The PSU Zephyrus is a human-powered aircraft being constructed by the Penn State AERSP 2/404H team. It is a composite material, single-seat, single propeller, high-wing airplane. The Zephyrus is designed to compete in the Kremer prize sport competition.

It flew its first flight on April 25, 2011, at Mifflin County Airport. The project, led by aerospace engineering professor Mark Maughmer and graduate student Julia Cole, had existed for several years, pursuing the design and development of a human-powered aircraft (HPA) to compete for the Kremer International Sporting Aircraft Prize.

==Development==
The Penn State AESRP 2/404H team, also known as the Sailplane Class, was introduced to the Kremer Prize in the spring of 2007.Because of the class’s history with composites and light aircraft structures, it was uniquely qualified to pursue the prize, Cole said.

The basic mission goal is to traverse an equilateral triangle with sides of 500 meters once in each direction in seven minutes. The competition specifies a minimum average airspeed of 5 m/s during the flight. In addition, for a flight to be considered official, the airspeed cannot drop below 5 m/s for a period of more than 20 seconds.
The aircraft is also being developed and constructed as a fulfillment of the course requirements of Penn State's AERSP 404H course.

==Design==

===Fuselage===
The fuselage was sized based a dimension range of a 5’10”(1.78 m) pilot and the assumption that the pilot could output the necessary power-to-weight ratio to fly the aircraft will be no greater than 1.78 m. Constraints include minimum widths for pilot comfort and desired center of gravity of the aircraft. The shape of the pod was designed to be a low-drag body that will not generate lift regardless of angle of attack. The length of the shape was reduced to allow for aircraft maneuverability in crosswind. The internal structural members are designed to firmly hold the seat configuration in place, yet still provide a maximum field of vision for the pilot. Structural members attach to the main boom at a hard-point located behind the trailing edge of the wing.

===Propeller===
To successfully complete the challenge, it was determined that the propeller would need to produce 27.5 N of thrust when cruising at 11.5 m/s and spinning at 135 rpm. To meet these requirements, the propeller design underwent many alterations, with the final design broken into two components.

===Wing===
Starting from a parent aircraft approach, primarily using the Musculair 1 and 2, but also including the Monarch B, MIT Daedalus, and Velair models, a first iteration choice for an airfoil was made. A modified version of the FX-76MP, as used for the Musculair 2 was chosen. Taking characteristics from this airfoil, using an initial weight buildup, the wing planform size was determined. Then, assuming a take-off weight of 81 kg (27 kg empty weight), sea-level air density, and using a CL at cruise of 0.8.

===Control Surfaces===
Ailerons were designed as a piano hinge attached near the upper surface, so the upper surface incorporates the leading edge radius, so that the upper surface maintains smooth flow. This design maximizes weight efficiency and construction ease.

**Source material**.
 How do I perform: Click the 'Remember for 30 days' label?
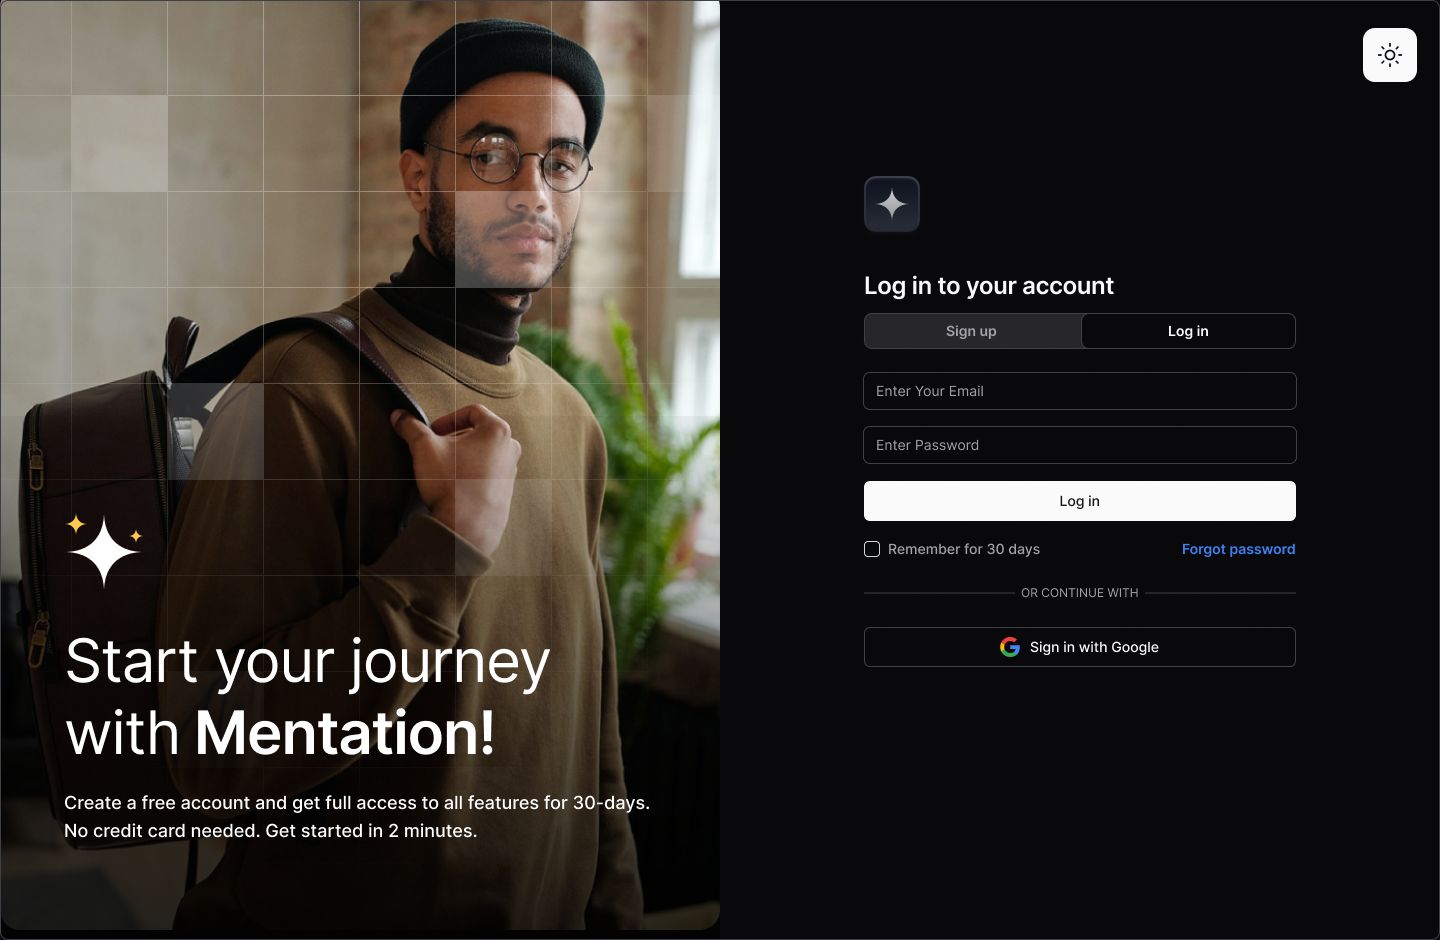[x=964, y=549]
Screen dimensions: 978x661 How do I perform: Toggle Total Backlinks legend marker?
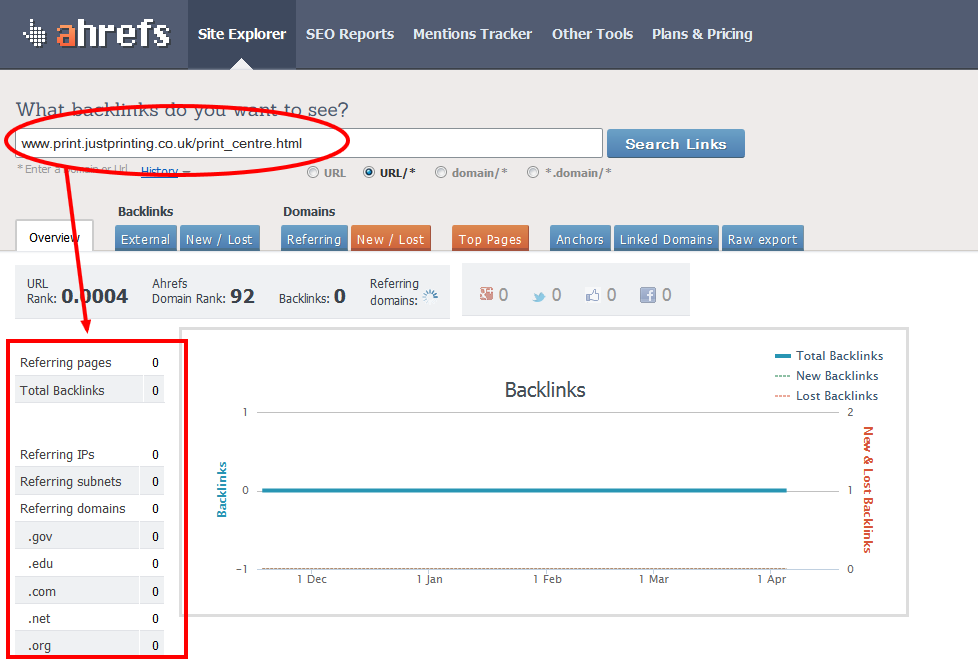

**Required tasks**.
A - According to the passage on the Zephyrus aircraft, when and where did it make its first flight?
B - Using the passage on the Zephyrus aircraft, explain why the Sailplane Class was considered uniquely qualified to pursue the Kremer Prize.

**Answers to the exercise**.
A - April 25, 2011, at Mifflin County Airport.

B - Cole said the class was uniquely qualified because of its history with composites and light aircraft structures.